Stored records:
··········

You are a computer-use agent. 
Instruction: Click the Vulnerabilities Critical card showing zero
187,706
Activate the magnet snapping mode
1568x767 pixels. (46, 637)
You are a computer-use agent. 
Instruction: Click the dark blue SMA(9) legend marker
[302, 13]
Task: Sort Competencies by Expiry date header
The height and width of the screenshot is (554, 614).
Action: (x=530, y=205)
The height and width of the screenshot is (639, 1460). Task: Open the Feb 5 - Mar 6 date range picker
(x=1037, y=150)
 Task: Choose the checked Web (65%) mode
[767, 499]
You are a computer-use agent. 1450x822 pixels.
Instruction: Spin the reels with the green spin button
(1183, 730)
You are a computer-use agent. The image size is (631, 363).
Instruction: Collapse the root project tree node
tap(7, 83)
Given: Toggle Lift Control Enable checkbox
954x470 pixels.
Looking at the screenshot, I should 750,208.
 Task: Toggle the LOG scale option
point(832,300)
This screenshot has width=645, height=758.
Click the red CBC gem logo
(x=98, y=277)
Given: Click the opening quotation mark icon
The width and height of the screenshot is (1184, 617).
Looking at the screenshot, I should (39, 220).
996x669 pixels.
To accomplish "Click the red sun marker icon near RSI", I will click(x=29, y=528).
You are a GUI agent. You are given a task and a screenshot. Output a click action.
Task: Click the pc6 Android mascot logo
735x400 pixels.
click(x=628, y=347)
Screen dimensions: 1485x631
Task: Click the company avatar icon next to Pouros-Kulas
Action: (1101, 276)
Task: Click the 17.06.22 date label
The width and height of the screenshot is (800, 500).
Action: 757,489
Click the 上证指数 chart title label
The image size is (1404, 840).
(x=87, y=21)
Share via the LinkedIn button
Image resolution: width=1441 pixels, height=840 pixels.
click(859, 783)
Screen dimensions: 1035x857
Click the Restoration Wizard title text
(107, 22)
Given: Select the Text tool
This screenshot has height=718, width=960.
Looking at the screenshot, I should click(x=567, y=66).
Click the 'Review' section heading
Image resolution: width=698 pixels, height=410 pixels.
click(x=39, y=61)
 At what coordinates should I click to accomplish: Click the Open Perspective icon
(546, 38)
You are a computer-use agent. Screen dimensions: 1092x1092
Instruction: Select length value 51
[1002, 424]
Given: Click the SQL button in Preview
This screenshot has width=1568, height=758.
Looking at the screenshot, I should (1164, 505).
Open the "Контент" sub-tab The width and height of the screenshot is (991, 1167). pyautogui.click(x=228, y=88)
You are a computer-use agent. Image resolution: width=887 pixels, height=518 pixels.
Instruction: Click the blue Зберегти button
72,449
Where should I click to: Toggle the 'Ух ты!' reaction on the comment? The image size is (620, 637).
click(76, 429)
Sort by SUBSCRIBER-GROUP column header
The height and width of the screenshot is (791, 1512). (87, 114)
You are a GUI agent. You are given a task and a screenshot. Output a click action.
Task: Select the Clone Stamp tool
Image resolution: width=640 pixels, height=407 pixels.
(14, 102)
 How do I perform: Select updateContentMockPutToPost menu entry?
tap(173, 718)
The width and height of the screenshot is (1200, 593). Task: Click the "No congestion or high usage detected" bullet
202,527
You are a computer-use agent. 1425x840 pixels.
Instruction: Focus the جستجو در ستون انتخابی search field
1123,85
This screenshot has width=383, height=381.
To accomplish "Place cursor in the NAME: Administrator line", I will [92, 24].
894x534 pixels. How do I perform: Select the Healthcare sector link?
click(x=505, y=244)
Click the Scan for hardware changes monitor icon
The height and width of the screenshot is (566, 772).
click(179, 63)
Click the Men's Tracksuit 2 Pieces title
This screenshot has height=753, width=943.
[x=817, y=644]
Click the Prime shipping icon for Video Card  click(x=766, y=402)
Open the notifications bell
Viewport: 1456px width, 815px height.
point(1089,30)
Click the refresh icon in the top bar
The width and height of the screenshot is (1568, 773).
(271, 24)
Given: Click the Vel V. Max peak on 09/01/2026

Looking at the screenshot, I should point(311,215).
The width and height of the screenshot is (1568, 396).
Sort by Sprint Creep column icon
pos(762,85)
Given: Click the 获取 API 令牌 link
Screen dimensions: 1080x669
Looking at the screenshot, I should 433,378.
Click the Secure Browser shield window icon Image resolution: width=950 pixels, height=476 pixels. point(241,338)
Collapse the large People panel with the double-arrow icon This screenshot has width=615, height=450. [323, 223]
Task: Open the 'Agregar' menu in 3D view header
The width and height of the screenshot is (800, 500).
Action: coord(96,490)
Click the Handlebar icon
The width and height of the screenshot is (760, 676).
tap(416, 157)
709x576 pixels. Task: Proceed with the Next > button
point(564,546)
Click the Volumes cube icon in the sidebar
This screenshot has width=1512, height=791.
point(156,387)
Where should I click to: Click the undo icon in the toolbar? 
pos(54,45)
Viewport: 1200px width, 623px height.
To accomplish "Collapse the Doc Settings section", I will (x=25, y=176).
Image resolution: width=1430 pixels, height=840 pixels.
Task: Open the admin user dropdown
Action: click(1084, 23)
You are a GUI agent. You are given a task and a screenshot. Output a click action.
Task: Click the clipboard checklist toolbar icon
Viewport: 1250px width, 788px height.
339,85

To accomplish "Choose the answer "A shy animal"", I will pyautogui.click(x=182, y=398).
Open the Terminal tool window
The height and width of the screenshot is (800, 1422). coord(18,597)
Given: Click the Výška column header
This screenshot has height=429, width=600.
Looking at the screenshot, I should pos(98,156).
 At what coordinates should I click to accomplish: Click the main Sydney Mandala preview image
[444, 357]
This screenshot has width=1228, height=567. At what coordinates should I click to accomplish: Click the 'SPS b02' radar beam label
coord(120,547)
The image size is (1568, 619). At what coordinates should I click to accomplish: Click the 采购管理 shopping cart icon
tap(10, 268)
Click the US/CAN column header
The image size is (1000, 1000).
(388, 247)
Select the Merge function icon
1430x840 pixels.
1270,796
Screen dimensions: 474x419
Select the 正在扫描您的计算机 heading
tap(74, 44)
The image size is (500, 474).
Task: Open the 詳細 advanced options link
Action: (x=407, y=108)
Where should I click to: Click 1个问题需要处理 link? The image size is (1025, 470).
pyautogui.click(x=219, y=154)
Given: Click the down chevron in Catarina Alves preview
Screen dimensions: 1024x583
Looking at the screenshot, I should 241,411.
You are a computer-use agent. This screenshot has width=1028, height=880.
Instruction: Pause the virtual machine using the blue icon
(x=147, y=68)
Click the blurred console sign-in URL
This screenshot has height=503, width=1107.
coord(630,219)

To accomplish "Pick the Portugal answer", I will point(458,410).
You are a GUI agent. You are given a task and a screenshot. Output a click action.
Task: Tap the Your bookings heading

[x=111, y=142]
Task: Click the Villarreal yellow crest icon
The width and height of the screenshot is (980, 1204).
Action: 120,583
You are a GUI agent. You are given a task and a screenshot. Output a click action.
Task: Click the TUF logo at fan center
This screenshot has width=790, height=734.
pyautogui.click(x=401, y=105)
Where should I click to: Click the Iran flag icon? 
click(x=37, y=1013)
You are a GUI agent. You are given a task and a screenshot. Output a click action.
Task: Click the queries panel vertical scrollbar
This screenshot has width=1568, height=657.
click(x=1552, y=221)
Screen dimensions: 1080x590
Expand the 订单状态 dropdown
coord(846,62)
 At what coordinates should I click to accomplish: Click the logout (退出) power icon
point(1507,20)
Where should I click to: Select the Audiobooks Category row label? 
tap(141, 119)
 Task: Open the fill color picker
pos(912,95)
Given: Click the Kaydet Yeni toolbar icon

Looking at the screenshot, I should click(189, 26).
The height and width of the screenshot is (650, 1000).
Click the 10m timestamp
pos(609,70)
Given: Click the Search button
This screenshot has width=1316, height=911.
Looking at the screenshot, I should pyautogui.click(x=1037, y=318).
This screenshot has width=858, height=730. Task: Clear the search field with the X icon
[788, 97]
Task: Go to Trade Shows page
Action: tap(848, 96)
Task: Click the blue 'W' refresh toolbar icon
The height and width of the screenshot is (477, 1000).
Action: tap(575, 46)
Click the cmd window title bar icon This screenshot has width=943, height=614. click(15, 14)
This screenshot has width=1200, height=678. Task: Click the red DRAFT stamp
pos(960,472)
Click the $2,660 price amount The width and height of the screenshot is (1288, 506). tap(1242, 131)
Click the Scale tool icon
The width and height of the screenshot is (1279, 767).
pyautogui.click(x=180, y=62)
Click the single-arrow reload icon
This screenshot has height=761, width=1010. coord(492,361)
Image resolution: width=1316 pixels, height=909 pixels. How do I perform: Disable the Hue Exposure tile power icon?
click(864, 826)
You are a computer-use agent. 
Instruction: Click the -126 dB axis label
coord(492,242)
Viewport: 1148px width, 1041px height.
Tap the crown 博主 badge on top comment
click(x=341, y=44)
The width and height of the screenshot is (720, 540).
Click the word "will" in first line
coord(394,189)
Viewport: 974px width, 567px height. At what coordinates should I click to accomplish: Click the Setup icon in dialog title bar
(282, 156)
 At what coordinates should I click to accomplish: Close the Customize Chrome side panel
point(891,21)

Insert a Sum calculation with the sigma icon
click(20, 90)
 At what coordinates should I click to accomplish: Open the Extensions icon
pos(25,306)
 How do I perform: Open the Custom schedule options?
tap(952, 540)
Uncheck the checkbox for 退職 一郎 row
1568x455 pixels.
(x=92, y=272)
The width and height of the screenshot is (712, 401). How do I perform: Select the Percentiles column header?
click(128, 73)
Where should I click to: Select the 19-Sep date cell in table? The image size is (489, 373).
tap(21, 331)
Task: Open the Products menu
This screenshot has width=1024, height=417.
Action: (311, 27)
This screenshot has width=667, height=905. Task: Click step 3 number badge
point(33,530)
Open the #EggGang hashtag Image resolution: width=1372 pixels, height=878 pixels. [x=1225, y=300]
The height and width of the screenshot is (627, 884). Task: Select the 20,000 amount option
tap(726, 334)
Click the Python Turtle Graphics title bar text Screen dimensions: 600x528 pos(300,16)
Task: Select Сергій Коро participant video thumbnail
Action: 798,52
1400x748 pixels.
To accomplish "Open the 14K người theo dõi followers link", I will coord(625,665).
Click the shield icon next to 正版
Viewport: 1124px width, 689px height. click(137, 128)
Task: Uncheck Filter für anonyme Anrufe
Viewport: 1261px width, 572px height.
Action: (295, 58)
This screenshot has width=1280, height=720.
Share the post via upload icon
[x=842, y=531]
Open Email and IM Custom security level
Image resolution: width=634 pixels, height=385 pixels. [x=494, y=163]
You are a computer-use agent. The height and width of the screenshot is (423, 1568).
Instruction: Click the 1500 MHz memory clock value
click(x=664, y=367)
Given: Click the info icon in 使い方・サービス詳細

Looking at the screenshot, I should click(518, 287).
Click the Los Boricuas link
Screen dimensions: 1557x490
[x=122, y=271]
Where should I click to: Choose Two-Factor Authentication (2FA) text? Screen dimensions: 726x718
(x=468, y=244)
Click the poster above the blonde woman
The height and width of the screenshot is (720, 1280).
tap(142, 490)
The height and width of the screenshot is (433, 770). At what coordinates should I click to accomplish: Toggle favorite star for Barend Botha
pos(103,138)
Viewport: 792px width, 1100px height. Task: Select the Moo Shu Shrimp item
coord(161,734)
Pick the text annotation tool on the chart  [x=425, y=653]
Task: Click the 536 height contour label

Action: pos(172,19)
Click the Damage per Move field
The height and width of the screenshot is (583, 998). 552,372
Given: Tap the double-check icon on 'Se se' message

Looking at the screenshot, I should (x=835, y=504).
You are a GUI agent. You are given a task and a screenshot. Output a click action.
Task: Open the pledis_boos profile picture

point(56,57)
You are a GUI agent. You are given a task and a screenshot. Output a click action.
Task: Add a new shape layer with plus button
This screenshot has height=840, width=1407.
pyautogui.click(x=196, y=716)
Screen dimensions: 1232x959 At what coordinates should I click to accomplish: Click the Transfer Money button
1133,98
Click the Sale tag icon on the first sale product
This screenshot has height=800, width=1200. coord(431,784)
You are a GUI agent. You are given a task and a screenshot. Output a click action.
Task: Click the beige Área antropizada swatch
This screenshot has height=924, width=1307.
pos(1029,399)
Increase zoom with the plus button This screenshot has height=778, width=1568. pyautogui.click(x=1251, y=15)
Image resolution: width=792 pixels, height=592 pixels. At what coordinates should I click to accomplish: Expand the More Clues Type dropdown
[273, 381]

··········

→ TASK TO CARRY OUT
Your answer consists solely of the lines from the top of the records above through the line that contains "Task: Click the 17.06.22 date label", each echoed exactly.

→ ANSWER FOR THE TASK
You are a computer-use agent. 
Instruction: Click the Vulnerabilities Critical card showing zero
187,706
Activate the magnet snapping mode
1568x767 pixels. (46, 637)
You are a computer-use agent. 
Instruction: Click the dark blue SMA(9) legend marker
[302, 13]
Task: Sort Competencies by Expiry date header
The height and width of the screenshot is (554, 614).
Action: (x=530, y=205)
The height and width of the screenshot is (639, 1460). Task: Open the Feb 5 - Mar 6 date range picker
(x=1037, y=150)
 Task: Choose the checked Web (65%) mode
[767, 499]
You are a computer-use agent. 1450x822 pixels.
Instruction: Spin the reels with the green spin button
(1183, 730)
You are a computer-use agent. The image size is (631, 363).
Instruction: Collapse the root project tree node
tap(7, 83)
Given: Toggle Lift Control Enable checkbox
954x470 pixels.
Looking at the screenshot, I should 750,208.
 Task: Toggle the LOG scale option
point(832,300)
This screenshot has width=645, height=758.
Click the red CBC gem logo
(x=98, y=277)
Given: Click the opening quotation mark icon
The width and height of the screenshot is (1184, 617).
Looking at the screenshot, I should (39, 220).
996x669 pixels.
To accomplish "Click the red sun marker icon near RSI", I will click(x=29, y=528).
You are a GUI agent. You are given a task and a screenshot. Output a click action.
Task: Click the pc6 Android mascot logo
735x400 pixels.
click(x=628, y=347)
Screen dimensions: 1485x631
Task: Click the company avatar icon next to Pouros-Kulas
Action: (1101, 276)
Task: Click the 17.06.22 date label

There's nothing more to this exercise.